Husalah is starting 2018 off right with his first solo album since his release from Federal Prison; a song for every face of Husalah, this long awaited album does not disappoint.

Staying true to himself and his fanbase, Husalah releases “H.” From the reggae inspired “Cyan Stop Me”, flowing into “Mi Encanta” boasting a latin inspired instrumental and sample, flowing directly into M.O.B which brings it back to the more “Hyphy” style Husalah for those looking for a taste of Tonka Boyz there is no mistake that Husalah is staying true to himself and not letting outside influences and trends ruin his sound.

Husalah moves into “Cold Outside”, with a sobering instrumental reminiscent of Guns, Dope and Religion, Husalah touches on the shift in the streets and draws comparisons between the real struggle and hustlers and the current state of the hood. Questioning “When did realness stop?” and beginning the song with the line “so many real ones in the place where I left at, as soon as I come back I see less hustle.” echoing the concuss that the streets and the hustle that the hood used to thrive off has changed.

Listening to the instrumental for “Just Another” you would believe that you were hearing a love song, but the feature of Rydah J. Klyde the veteran fan would be alerted that this song would have a hustling context, in true fashion Rydah and Husalah put together a soulful tale about pimpin and mackin.

Paying homage to Mac Dre, “Bad Young Thang” embodies the style of the late Bay Area legend to a tee, including the abrupt ending as if it was a mic drop; while still putting a Husalah spin on it giving fans of both the artist a song that they can’t deny.

“Protect Your Soul”, inspired by Sade’s Bullet Proof Soul comes in as a hard hitting L-Finguz produced single painting a narrative for the streets and the rush of “war time”.

“Humpin” brings the mood back to a lighter more party-like feel, definitely could hear a B-Luv feature on a track like this.
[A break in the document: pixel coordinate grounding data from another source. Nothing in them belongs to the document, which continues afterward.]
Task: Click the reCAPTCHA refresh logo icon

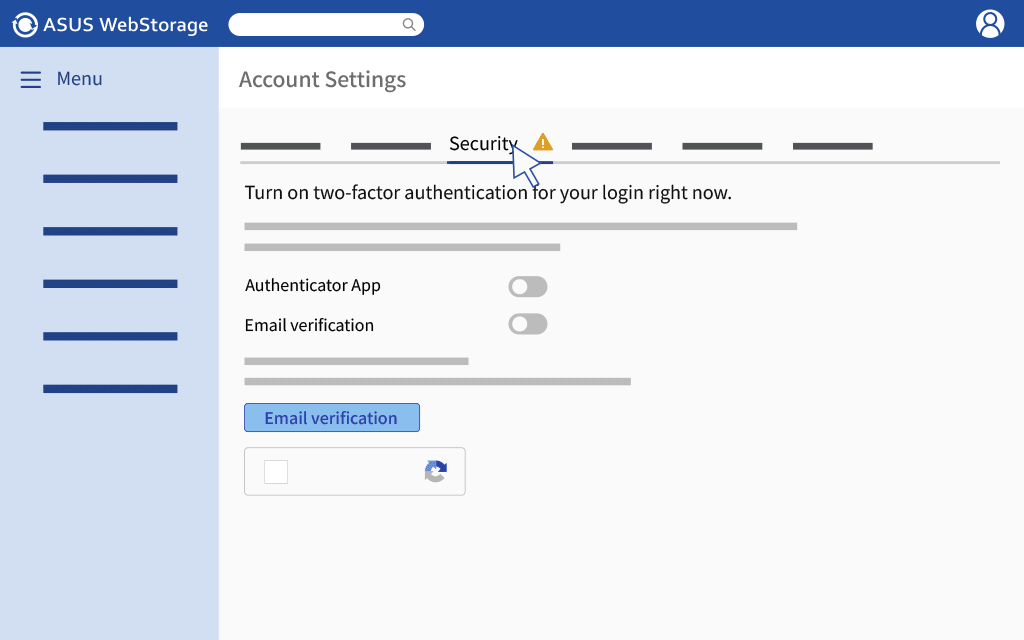Action: (436, 472)

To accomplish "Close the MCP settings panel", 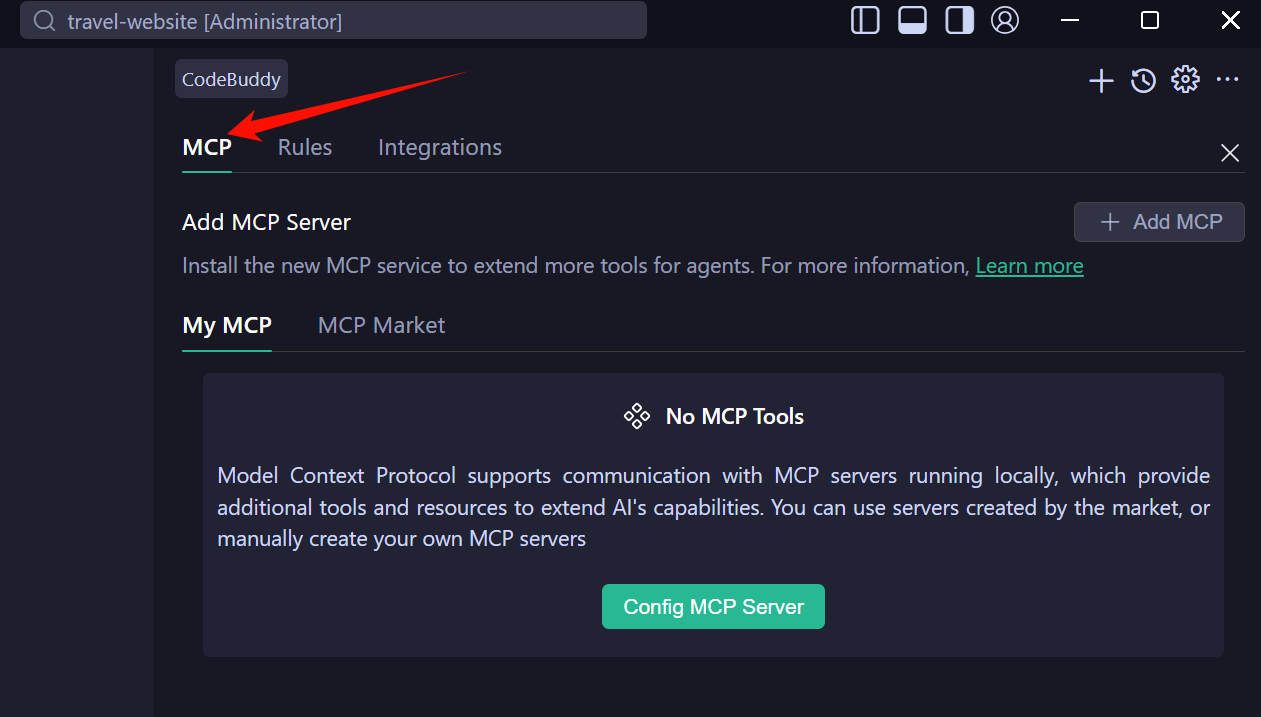I will coord(1230,153).
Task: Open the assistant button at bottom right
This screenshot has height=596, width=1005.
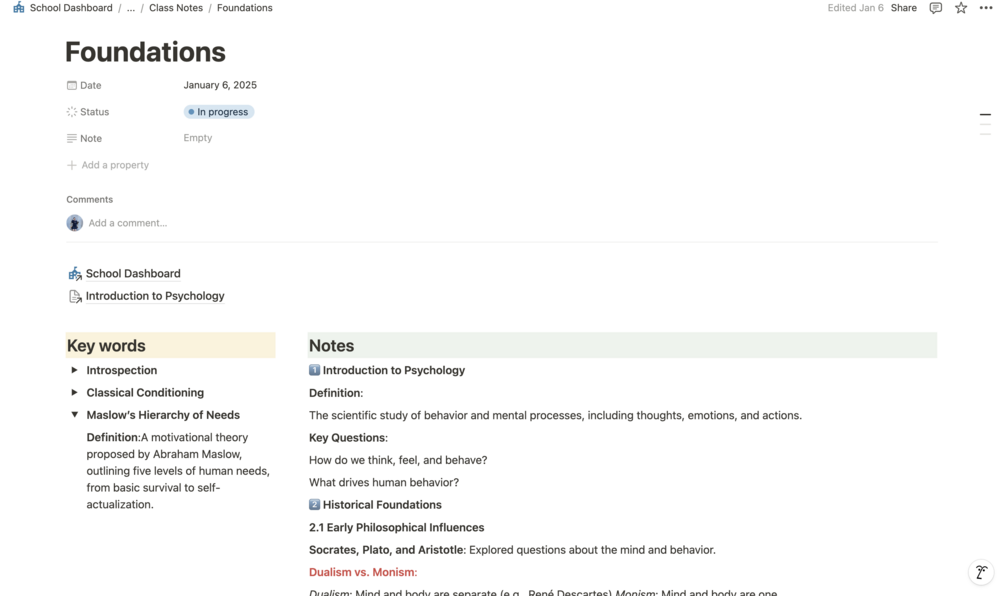Action: click(x=981, y=573)
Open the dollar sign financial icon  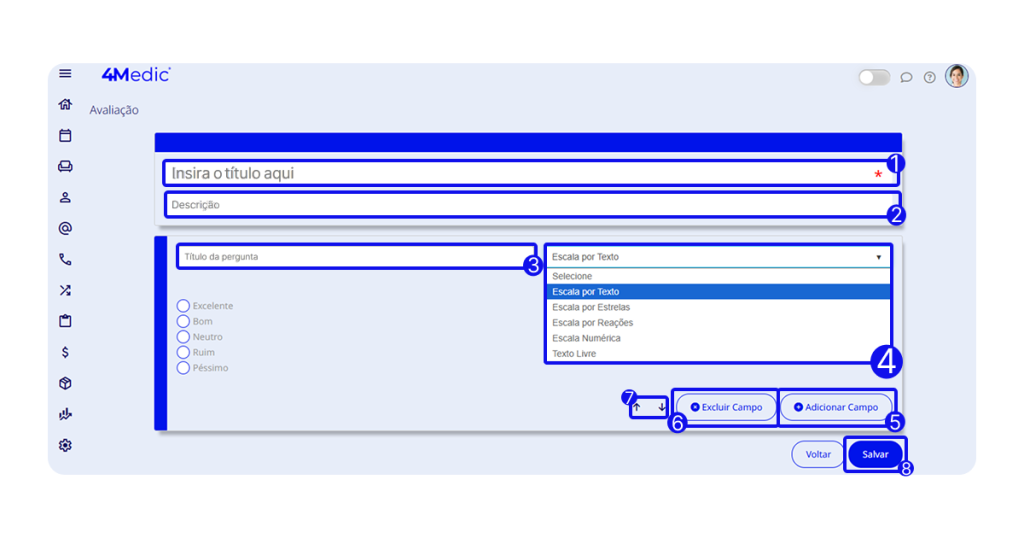tap(65, 352)
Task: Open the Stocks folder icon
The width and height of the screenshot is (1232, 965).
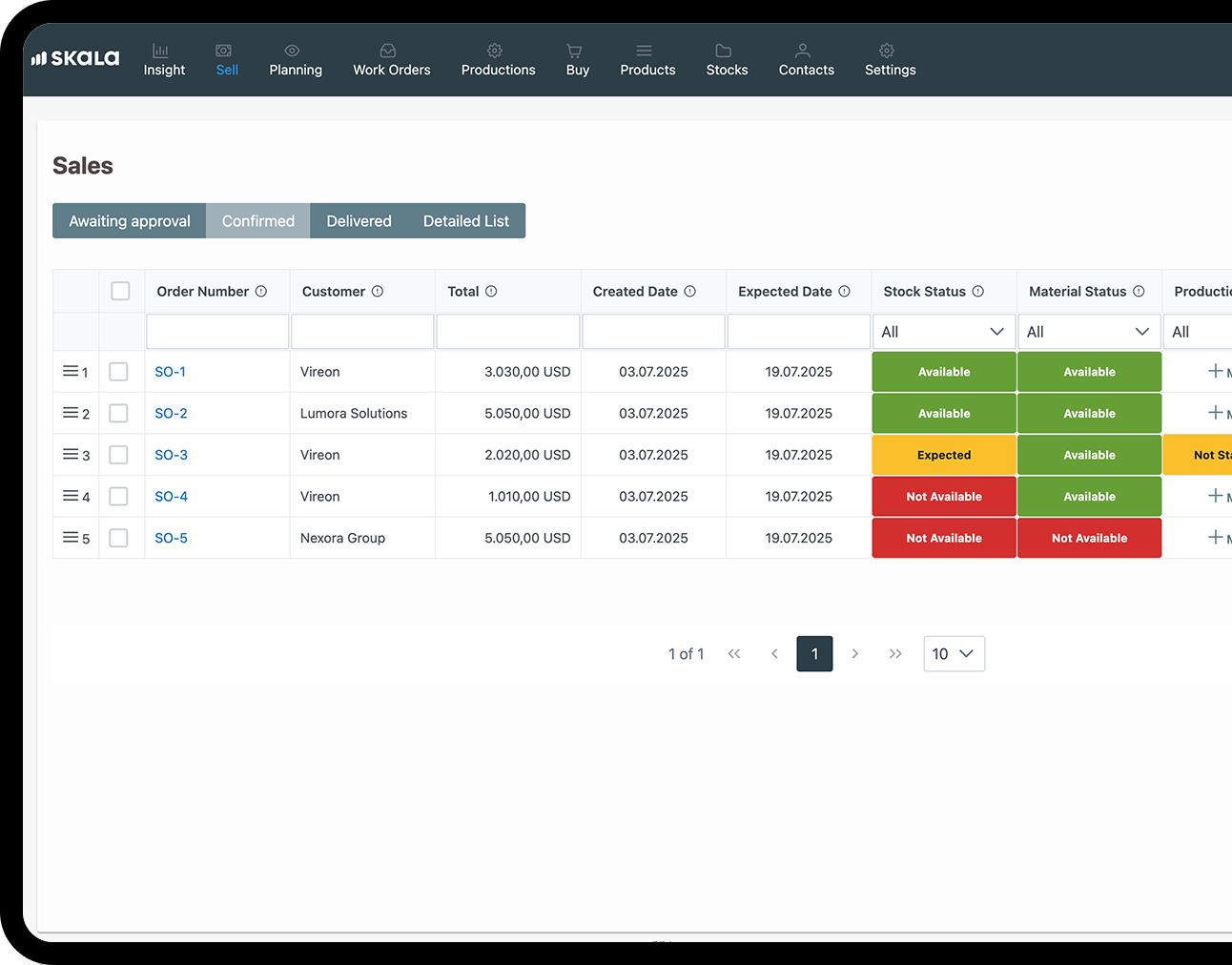Action: [x=724, y=51]
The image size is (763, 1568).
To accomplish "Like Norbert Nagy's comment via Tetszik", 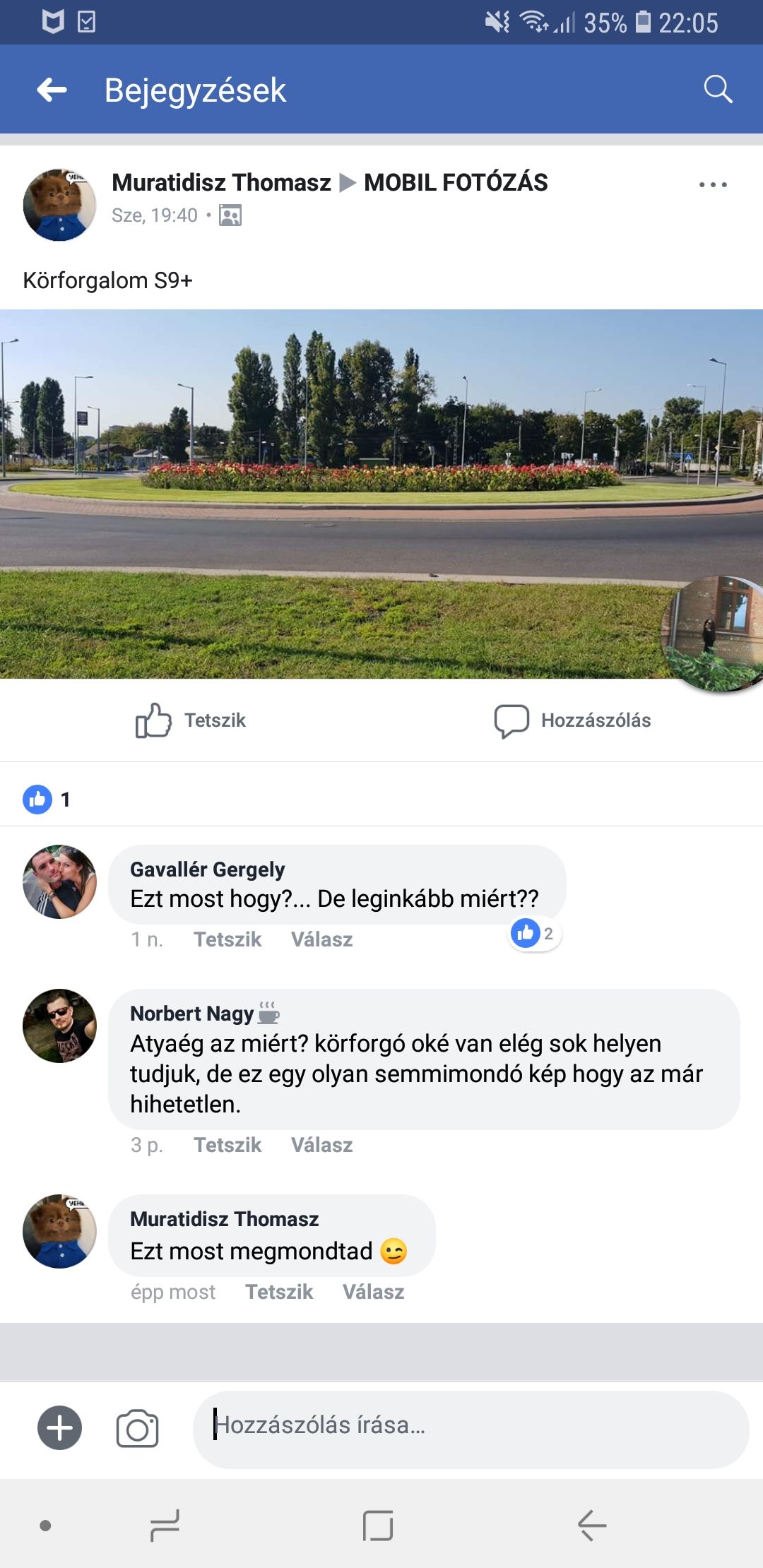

The Husalah and Jacka’s collaboration track “Keep Mobbin” comes in a time where a new track from The Jacka is drastically needed; bringing back an “Animal Planet” type feel ready to get the party started.

The thought provoking retrospective “Second Time Around” speaks on situations faced by many youth during their coming of age, giving insight into situations seen in the hood, but not understood by the mass populous. The second verse’s story of the 17 year old man sentenced to life for a murder reminding the world that he wasn’t even old enough to get in to the club, hadn’t ventured far outside of his city…an unfortunate tale that has been repeated many of times.

RobLo’s production on “Don’t Die” is a breath of fresh air in an industry filled with music without soul to it. The content is uplifting, in a reggae styled hook Husalah sings “They teach youth that they’re useless, please don’t die”, speaking of the effects of the media and our communities, he continues on to speak about his past and how he was not fully righteous in some choices, but forced by being a victim of circumstance to put religion on the back burner in order to move into a better situation. He also touches on the uptick in drug use and rightfully draws comparisons between drugs that are socially acceptable and drugs that are not saying, “you might as well shoot some black if you really pourin lean”, He also points out that the streets have lost sight of the original goal(getting out) saying, “Sellin yo soul for plastic shoes, you forgot the rules you chasin a dream”, and speaking of how misguided the youth are “You want to be just like your hero, but your hero died, now I’m yelling please don’t die.”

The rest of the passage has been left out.